5 De enquête was niet bedoeld om een oordeel te vellen over jonge vertalers, maar om een probleem aan te kaarten: in vertaalopleidingen wordt nog altijd te weinig aandacht besteed aan de moedertaal – althans, dat is de aanname van de opstellers van de enquête. Aandacht vragen voor het belang van Nederlandse taalvaardigheid in het vertaalonderwijs is wat ons betreft lovenswaardig. Dat neemt niet weg dat uit de presentatie van de resultaten wel degelijk een negatief oordeel over beginnende vertalers spreekt dat onvoldoende gefundeerd is.

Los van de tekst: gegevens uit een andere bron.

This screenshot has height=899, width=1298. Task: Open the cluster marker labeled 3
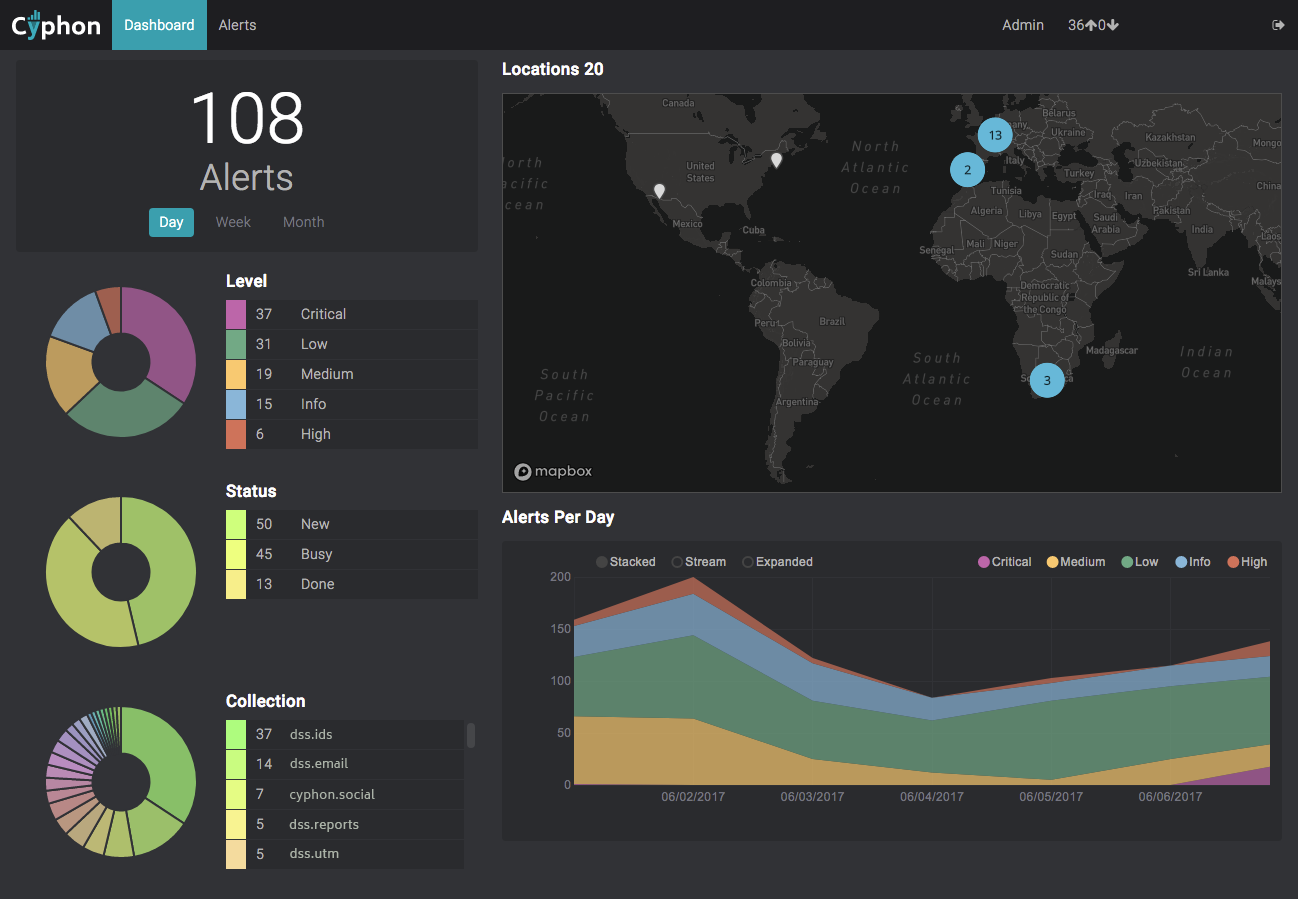pyautogui.click(x=1047, y=380)
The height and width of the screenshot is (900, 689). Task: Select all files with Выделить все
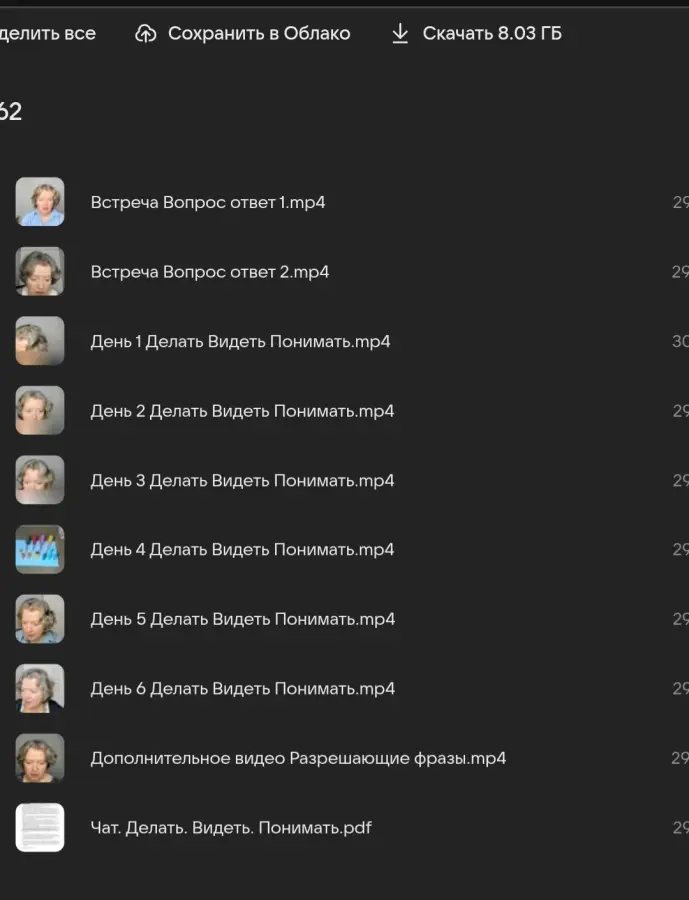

6 De vraag is of vertalers überhaupt wel met pensioen gáán, maar daarmee belanden we in een ietwat andere discussie. Dat vertalers – uit financiële noodzaak of om andere redenen – doorwerken tot na de AOW-leeftijd kan uiteraard wel de doorstroom in het vertaalveld, en het arbeidsperspectief voor jonge vertalers, beïnvloeden.
7 Het afbakenen van deze genres is notoir lastig: wij namen het begrip ‘literaire fictie’ ruim en sloten Bouquetreeksvertalingen uit; in de categorie ‘non-fictie’ lieten we kookboeken, reisgidsen, zelfhulp- en managementboeken buiten beschouwing, maar includeerden we uiteraard essays en daarnaast ook non-fictie op het gebied van filosofie, sociologie, geschiedenis en politiek.
8 In geval van nood maakten we een zo goed mogelijke schatting op basis van het op LinkedIn vermelde jaar waarin het middelbareschooldiploma was behaald.
9 De oogst van de researchmaster Literair Vertalen is des te indrukwekkender omdat de opleiding maar zo kort bestaan heeft: alleen van 2012 tot en met 2015 was het mogelijk in te stromen. In 2019 is er een nieuwe, kortere masteropleiding Literair Vertalen aan de Universiteit Utrecht (1,5 jaar) van start gegaan. Wat die aan vertalers zal opleveren zal nog moeten blijken.
10 De Vertalersvakscholen leverden wel veel nieuwe vertalers af, maar tot op heden slechts een zeer beperkt aantal jonge vertalers.